EXERCISE REQUIREMENTS: These records need to be repeated exactly, every one of them.

DATA SHOWN:

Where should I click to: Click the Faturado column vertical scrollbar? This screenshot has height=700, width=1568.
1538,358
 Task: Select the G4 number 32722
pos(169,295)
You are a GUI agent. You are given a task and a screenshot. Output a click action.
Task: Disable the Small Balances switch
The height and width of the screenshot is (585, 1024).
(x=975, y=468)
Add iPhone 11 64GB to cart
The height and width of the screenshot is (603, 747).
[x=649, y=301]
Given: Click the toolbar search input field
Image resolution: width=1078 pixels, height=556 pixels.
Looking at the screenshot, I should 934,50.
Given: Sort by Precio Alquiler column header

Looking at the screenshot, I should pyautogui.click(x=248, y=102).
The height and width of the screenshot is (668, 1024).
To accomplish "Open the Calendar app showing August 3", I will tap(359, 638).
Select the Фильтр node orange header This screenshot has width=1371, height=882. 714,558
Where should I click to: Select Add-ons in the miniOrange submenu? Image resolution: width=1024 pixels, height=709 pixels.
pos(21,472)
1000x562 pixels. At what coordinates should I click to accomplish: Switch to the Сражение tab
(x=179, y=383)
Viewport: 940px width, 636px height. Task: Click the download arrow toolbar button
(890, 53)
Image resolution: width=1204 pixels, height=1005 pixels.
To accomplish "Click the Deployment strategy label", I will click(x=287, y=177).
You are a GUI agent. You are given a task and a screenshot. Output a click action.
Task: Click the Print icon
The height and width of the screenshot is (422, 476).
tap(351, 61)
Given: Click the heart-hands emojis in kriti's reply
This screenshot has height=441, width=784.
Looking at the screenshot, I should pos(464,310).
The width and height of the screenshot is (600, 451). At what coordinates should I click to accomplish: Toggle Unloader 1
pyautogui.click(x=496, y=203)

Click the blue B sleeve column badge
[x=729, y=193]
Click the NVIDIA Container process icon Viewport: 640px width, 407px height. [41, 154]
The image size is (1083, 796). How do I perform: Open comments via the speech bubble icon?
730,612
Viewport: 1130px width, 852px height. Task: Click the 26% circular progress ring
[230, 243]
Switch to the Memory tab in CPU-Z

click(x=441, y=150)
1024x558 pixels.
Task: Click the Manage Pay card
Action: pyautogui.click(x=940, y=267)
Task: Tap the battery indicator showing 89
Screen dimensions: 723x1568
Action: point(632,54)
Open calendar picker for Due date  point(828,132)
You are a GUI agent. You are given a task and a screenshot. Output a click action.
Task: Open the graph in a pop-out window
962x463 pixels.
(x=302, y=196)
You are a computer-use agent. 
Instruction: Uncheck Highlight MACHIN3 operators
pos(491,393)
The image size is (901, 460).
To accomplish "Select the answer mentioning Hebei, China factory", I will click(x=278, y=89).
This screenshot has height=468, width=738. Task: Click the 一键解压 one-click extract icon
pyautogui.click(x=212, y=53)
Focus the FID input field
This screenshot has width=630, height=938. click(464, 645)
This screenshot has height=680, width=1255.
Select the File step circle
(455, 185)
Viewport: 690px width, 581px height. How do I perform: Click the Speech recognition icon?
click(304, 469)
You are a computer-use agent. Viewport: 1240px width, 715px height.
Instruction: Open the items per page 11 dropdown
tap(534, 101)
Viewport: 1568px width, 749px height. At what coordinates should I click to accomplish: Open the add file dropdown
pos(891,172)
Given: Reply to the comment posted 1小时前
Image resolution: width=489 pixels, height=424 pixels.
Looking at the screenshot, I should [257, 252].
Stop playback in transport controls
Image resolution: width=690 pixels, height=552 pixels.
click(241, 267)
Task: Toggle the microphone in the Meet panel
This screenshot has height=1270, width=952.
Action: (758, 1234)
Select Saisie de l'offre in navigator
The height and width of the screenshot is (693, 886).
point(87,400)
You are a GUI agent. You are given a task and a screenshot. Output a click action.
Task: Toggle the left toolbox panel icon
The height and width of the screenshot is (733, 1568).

TASK OUTPUT:
Where should I click to: Click the Faturado column vertical scrollbar? This screenshot has height=700, width=1568.
1538,358
 Task: Select the G4 number 32722
pos(169,295)
You are a GUI agent. You are given a task and a screenshot. Output a click action.
Task: Disable the Small Balances switch
The height and width of the screenshot is (585, 1024).
(x=975, y=468)
Add iPhone 11 64GB to cart
The height and width of the screenshot is (603, 747).
[x=649, y=301]
Given: Click the toolbar search input field
Image resolution: width=1078 pixels, height=556 pixels.
Looking at the screenshot, I should 934,50.
Given: Sort by Precio Alquiler column header

Looking at the screenshot, I should pyautogui.click(x=248, y=102).
The height and width of the screenshot is (668, 1024).
To accomplish "Open the Calendar app showing August 3", I will tap(359, 638).
Select the Фильтр node orange header This screenshot has width=1371, height=882. 714,558
Where should I click to: Select Add-ons in the miniOrange submenu? Image resolution: width=1024 pixels, height=709 pixels.
pos(21,472)
1000x562 pixels. At what coordinates should I click to accomplish: Switch to the Сражение tab
(x=179, y=383)
Viewport: 940px width, 636px height. Task: Click the download arrow toolbar button
(890, 53)
Image resolution: width=1204 pixels, height=1005 pixels.
To accomplish "Click the Deployment strategy label", I will click(x=287, y=177).
You are a GUI agent. You are given a task and a screenshot. Output a click action.
Task: Click the Print icon
The height and width of the screenshot is (422, 476).
tap(351, 61)
Given: Click the heart-hands emojis in kriti's reply
This screenshot has height=441, width=784.
Looking at the screenshot, I should pos(464,310).
The width and height of the screenshot is (600, 451). At what coordinates should I click to accomplish: Toggle Unloader 1
pyautogui.click(x=496, y=203)

Click the blue B sleeve column badge
[x=729, y=193]
Click the NVIDIA Container process icon Viewport: 640px width, 407px height. [41, 154]
The image size is (1083, 796). How do I perform: Open comments via the speech bubble icon?
730,612
Viewport: 1130px width, 852px height. Task: Click the 26% circular progress ring
[230, 243]
Switch to the Memory tab in CPU-Z

click(x=441, y=150)
1024x558 pixels.
Task: Click the Manage Pay card
Action: pyautogui.click(x=940, y=267)
Task: Tap the battery indicator showing 89
Screen dimensions: 723x1568
Action: point(632,54)
Open calendar picker for Due date  point(828,132)
You are a GUI agent. You are given a task and a screenshot. Output a click action.
Task: Open the graph in a pop-out window
962x463 pixels.
(x=302, y=196)
You are a computer-use agent. 
Instruction: Uncheck Highlight MACHIN3 operators
pos(491,393)
The image size is (901, 460).
To accomplish "Select the answer mentioning Hebei, China factory", I will click(x=278, y=89).
This screenshot has height=468, width=738. Task: Click the 一键解压 one-click extract icon
pyautogui.click(x=212, y=53)
Focus the FID input field
This screenshot has width=630, height=938. click(464, 645)
This screenshot has height=680, width=1255.
Select the File step circle
(455, 185)
Viewport: 690px width, 581px height. How do I perform: Click the Speech recognition icon?
click(304, 469)
You are a computer-use agent. Viewport: 1240px width, 715px height.
Instruction: Open the items per page 11 dropdown
tap(534, 101)
Viewport: 1568px width, 749px height. At what coordinates should I click to accomplish: Open the add file dropdown
pos(891,172)
Given: Reply to the comment posted 1小时前
Image resolution: width=489 pixels, height=424 pixels.
Looking at the screenshot, I should [257, 252].
Stop playback in transport controls
Image resolution: width=690 pixels, height=552 pixels.
click(241, 267)
Task: Toggle the microphone in the Meet panel
This screenshot has height=1270, width=952.
Action: (758, 1234)
Select Saisie de l'offre in navigator
The height and width of the screenshot is (693, 886).
point(87,400)
You are a GUI agent. You are given a task and a screenshot. Output a click action.
Task: Toggle the left toolbox panel icon
The height and width of the screenshot is (733, 1568).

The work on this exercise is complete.